I understand that in Unification we try to find a general solution to an equation between two terms, but what is anti-unification, and how is it different?


The following category theory inspired analysis (adapted from Plotkin's A Note on Inductive Generalization) explains a sense in which unification and anti-unification are dual concepts. As notation, let's write $$t \underset{\sigma}{\Longrightarrow} u$$ for two terms $t$ and $u$ and a substitution $\sigma$ whenever $t\sigma = u$. The existence of such a subsitution $\sigma$ implies that $t$ is a generalization of $u$, and that $u$ is a specialization of $t$.

Suppose given two terms $t_1,t_2$. A unifier of $t_1$ and $t_2$ is a term $u$ together with a pair of substitutions $\sigma_1$ and $\sigma_2$ such that $$ t_1 \underset{\sigma_1}{\Longrightarrow} u \underset{\sigma_2}{\Longleftarrow} t_2 $$ It is a most general unifier if it is a generalization of any other unifier, that is, if for any other unifier $$ t_1 \underset{\sigma_1'}{\Longrightarrow} u' \underset{\sigma_2'}{\Longleftarrow} t_2 $$ there is some $\sigma'$ such that $$ u \underset{\sigma'}{\Longrightarrow} u' $$ In other words, a most general unifier is precisely a coproduct in the category $\mathcal{C}$ whose objects are terms and where there is a morphism $t \to u$ just in case $t \underset{\sigma}{\Longrightarrow} u$ for some $\sigma$.

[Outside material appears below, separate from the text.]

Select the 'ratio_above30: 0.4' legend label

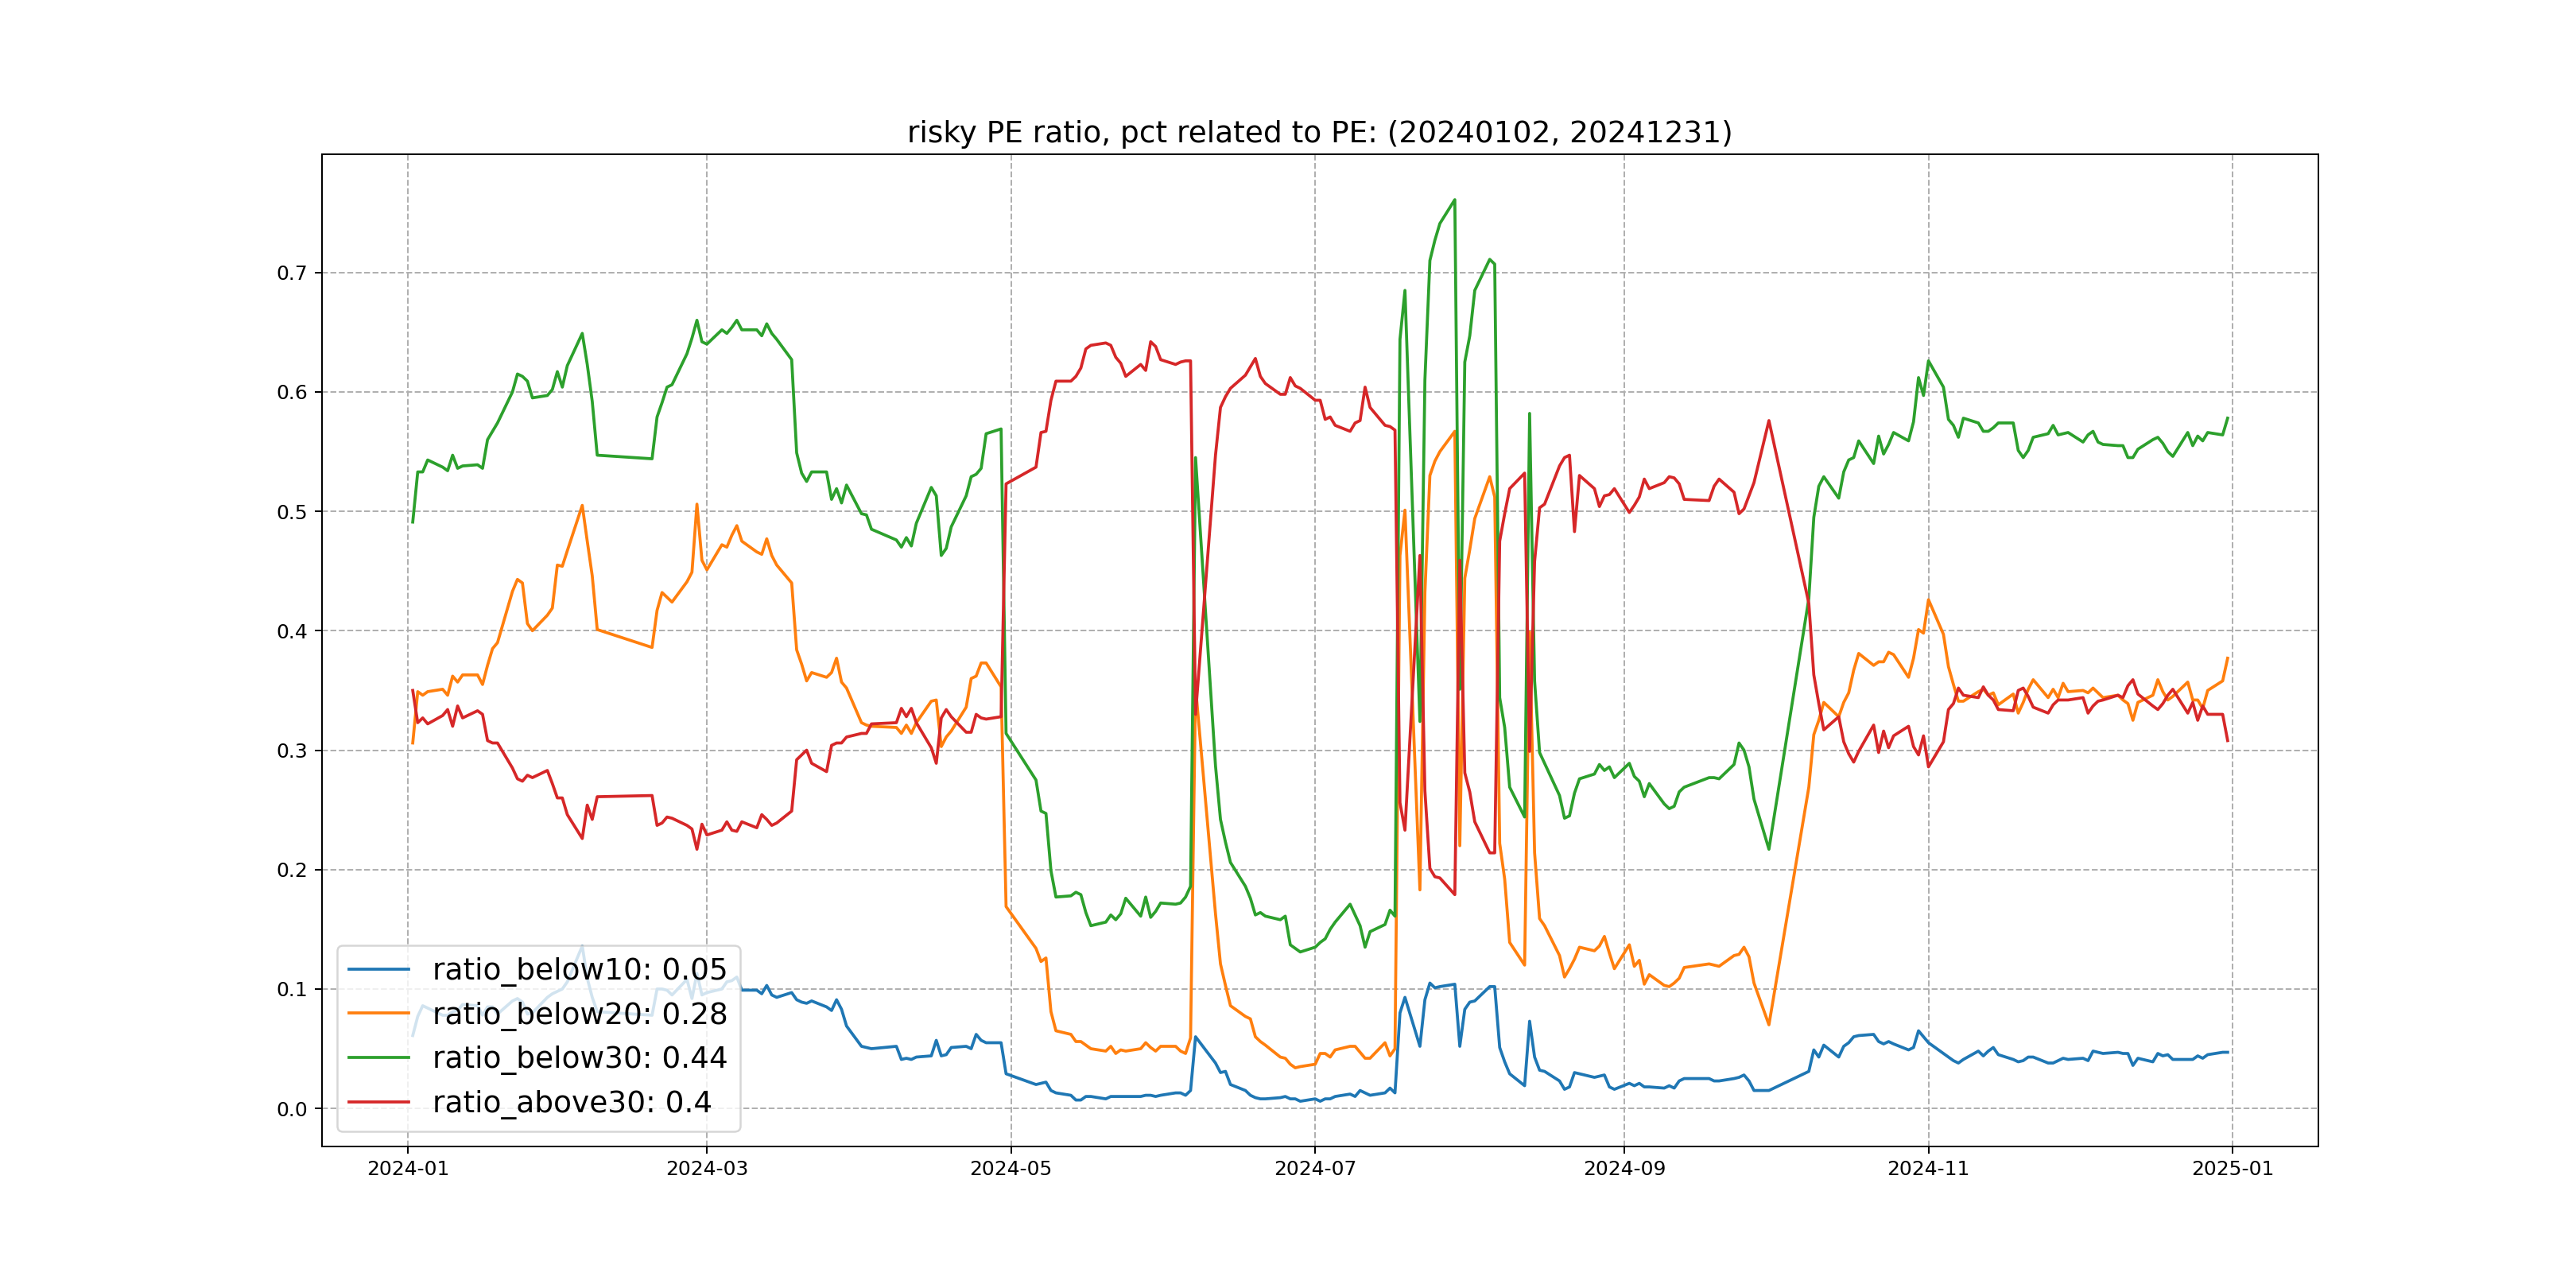pos(571,1101)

To define anti-unification we just reverse all the arrows! Which is to say that...

An anti-unifier of $t_1$ and $t_2$ is a term $u$ together with a pair of substitutions $\sigma_1$ and $\sigma_2$ such that $$ t_1 \underset{\sigma_1}{\Longleftarrow} u \underset{\sigma_2}{\Longrightarrow} t_2 $$ It is a least general anti-unifier if it is a specialization of any other anti-unifier, that is, if for any other anti-unifier $$ t_1 \underset{\sigma_1'}{\Longleftarrow} u' \underset{\sigma_2'}{\Longrightarrow} t_2 $$ there is some $\sigma'$ such that $$ u' \underset{\sigma'}{\Longrightarrow} u $$ This means that a least general anti-unifier is precisely a product in the category $\mathcal{C}$ defined above.

Update: fixed the accidentally dualized terminology in the original description (thanks Yann Hamdaoui!).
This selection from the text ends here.